▶ **Task inputs**
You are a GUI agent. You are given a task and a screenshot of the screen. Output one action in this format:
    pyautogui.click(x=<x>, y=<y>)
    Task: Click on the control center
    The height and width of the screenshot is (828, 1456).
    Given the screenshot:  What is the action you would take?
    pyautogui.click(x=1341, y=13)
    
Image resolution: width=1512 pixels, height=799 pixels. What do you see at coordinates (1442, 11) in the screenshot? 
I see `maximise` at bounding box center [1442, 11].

* * *

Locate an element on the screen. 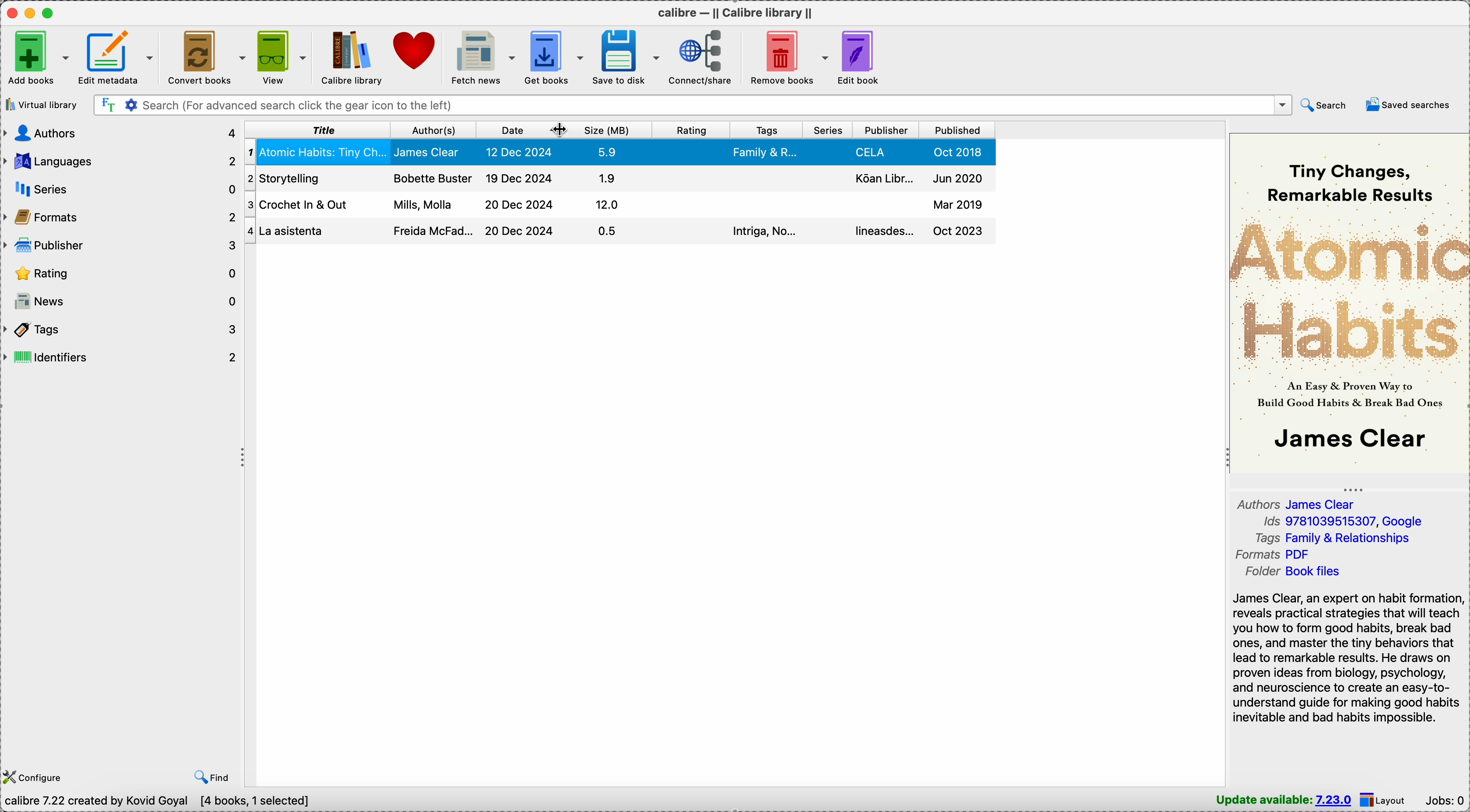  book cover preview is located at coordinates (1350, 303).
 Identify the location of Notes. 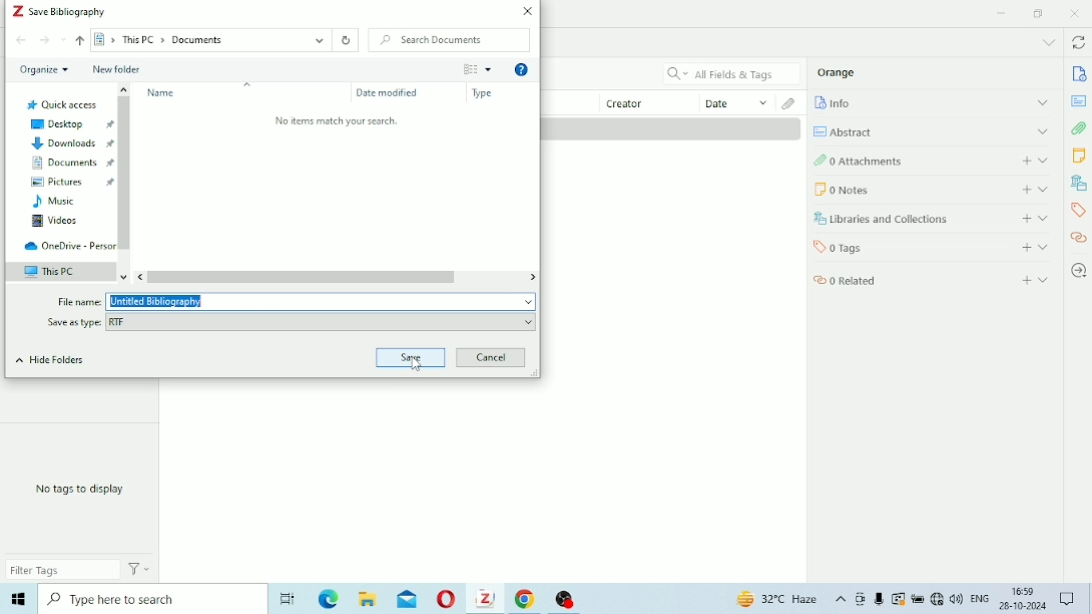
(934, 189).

▶ **Request**
Swap "control center" for "control panel" in the material, starting with the line with "You are a GUI" and going on through the line with "center [1442, 11].". Write out only those lines, with nothing else changed.

▶ **Written reply**
You are a GUI agent. You are given a task and a screenshot of the screen. Output one action in this format:
    pyautogui.click(x=<x>, y=<y>)
    Task: Click on the control panel
    The height and width of the screenshot is (828, 1456).
    Given the screenshot:  What is the action you would take?
    pyautogui.click(x=1341, y=13)
    
Image resolution: width=1512 pixels, height=799 pixels. What do you see at coordinates (1442, 11) in the screenshot? 
I see `maximise` at bounding box center [1442, 11].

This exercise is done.